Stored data
┌──

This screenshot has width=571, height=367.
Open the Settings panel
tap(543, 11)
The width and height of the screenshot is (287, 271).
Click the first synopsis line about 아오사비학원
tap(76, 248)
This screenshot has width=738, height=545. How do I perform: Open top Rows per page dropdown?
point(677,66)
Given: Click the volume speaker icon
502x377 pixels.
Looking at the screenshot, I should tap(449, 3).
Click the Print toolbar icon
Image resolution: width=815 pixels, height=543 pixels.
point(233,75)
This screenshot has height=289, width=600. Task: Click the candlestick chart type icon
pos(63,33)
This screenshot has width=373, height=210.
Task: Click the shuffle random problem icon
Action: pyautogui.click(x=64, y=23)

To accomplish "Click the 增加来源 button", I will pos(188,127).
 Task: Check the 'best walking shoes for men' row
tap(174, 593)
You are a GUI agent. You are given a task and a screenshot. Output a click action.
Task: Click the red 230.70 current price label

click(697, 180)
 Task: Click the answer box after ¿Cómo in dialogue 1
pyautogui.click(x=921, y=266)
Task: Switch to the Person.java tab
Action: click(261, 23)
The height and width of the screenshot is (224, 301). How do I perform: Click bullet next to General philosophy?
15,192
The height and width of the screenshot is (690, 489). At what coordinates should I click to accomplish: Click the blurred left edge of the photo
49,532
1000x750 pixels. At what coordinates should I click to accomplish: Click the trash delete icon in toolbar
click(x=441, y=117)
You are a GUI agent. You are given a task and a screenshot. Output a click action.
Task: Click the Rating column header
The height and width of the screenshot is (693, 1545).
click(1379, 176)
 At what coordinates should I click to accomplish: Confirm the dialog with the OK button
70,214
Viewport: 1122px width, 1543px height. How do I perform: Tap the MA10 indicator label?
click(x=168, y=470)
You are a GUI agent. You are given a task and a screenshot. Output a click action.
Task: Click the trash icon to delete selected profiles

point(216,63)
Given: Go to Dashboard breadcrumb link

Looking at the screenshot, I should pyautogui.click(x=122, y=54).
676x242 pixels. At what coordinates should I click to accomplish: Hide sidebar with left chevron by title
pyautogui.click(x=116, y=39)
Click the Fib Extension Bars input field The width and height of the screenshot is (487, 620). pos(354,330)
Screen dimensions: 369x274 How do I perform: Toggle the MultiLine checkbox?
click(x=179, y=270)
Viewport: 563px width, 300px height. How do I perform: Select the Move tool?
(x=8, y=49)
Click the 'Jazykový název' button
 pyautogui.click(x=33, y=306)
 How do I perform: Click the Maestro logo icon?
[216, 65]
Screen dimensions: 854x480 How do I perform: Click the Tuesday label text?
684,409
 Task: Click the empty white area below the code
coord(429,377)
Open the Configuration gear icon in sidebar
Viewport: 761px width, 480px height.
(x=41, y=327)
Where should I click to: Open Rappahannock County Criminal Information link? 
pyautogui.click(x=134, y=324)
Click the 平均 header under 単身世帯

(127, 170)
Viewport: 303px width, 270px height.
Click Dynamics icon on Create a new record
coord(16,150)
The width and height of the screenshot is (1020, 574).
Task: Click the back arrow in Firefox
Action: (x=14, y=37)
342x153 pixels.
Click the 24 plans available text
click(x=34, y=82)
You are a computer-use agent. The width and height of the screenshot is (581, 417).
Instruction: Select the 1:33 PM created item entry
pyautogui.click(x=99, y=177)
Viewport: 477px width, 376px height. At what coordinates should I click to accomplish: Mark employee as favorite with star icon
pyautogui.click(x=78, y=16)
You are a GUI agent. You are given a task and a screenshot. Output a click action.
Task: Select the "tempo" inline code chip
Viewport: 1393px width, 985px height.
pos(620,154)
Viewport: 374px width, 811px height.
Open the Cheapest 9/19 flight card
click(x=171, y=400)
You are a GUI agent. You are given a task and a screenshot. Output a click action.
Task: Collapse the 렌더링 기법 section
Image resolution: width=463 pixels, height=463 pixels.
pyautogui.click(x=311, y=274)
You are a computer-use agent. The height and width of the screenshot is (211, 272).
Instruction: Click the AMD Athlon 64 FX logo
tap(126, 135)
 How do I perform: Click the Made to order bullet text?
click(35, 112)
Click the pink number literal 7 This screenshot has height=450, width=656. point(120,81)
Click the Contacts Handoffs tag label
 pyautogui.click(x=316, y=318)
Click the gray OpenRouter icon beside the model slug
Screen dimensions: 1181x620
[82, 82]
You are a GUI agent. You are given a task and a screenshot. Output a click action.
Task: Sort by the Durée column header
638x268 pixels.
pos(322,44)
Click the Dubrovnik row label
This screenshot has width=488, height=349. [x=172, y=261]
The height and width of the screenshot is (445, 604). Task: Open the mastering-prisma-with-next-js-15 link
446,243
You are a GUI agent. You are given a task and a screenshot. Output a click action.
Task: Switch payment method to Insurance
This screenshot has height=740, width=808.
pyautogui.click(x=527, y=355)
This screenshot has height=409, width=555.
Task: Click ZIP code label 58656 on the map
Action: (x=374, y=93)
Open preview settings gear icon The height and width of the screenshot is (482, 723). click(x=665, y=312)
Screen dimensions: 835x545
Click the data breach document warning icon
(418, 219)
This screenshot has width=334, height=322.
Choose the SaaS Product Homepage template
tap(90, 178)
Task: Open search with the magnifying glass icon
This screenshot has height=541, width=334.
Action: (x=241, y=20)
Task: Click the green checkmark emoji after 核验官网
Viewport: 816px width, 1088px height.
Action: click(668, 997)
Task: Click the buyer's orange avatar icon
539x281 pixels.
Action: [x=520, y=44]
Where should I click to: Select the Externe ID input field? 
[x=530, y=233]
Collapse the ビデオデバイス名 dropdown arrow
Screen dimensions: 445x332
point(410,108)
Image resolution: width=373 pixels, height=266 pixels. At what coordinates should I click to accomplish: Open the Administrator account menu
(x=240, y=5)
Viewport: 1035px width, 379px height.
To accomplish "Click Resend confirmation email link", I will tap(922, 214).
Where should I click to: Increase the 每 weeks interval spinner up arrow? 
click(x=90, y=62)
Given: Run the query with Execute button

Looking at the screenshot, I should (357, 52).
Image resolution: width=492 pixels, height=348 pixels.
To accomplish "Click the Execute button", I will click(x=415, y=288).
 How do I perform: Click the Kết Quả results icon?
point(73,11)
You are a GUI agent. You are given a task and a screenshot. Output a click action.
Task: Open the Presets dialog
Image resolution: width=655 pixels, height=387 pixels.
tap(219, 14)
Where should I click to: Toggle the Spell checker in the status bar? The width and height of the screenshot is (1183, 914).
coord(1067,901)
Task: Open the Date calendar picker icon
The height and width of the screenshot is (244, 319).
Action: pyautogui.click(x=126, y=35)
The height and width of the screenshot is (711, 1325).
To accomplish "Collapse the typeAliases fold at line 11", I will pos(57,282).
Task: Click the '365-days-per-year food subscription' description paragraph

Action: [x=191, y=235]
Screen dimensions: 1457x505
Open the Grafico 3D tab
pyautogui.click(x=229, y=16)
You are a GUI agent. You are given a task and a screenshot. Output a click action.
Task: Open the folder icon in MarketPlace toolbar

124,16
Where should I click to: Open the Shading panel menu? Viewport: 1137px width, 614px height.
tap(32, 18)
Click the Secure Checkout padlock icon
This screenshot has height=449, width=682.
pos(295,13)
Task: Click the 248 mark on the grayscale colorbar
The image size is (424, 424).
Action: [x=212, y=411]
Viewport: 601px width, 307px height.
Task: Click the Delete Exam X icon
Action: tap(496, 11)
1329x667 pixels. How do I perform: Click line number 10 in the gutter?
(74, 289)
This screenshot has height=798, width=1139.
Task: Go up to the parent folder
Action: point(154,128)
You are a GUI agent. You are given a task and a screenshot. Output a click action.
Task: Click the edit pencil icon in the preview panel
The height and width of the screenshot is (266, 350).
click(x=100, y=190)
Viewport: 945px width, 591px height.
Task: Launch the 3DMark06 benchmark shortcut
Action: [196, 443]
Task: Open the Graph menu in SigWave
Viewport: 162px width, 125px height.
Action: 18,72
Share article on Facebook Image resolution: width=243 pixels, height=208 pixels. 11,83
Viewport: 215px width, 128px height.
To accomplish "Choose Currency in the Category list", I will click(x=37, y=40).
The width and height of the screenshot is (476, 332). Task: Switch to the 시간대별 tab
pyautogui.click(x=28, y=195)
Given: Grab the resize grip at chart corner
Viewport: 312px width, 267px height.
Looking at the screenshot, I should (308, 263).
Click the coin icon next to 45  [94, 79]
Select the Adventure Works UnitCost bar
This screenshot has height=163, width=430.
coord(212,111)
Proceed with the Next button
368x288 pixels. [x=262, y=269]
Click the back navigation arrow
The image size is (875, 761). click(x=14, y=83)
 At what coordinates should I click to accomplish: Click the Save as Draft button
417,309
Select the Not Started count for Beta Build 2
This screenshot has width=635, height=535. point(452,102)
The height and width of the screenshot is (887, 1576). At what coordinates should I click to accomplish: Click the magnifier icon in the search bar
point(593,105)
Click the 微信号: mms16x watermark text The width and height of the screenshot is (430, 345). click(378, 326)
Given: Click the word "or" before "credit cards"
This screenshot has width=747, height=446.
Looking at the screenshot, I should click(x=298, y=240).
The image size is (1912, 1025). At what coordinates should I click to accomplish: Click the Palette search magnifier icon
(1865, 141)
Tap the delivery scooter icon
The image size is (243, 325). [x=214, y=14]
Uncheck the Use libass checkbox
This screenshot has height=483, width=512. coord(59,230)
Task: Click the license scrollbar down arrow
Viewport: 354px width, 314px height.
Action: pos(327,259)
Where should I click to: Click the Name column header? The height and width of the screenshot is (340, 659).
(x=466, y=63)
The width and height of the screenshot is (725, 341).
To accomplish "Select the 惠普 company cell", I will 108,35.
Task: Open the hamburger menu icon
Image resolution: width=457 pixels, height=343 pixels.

└──

Set aside each line above that includes the string "gear" and report it.

Open the Configuration gear icon in sidebar
Open preview settings gear icon The height and width of the screenshot is (482, 723). click(x=665, y=312)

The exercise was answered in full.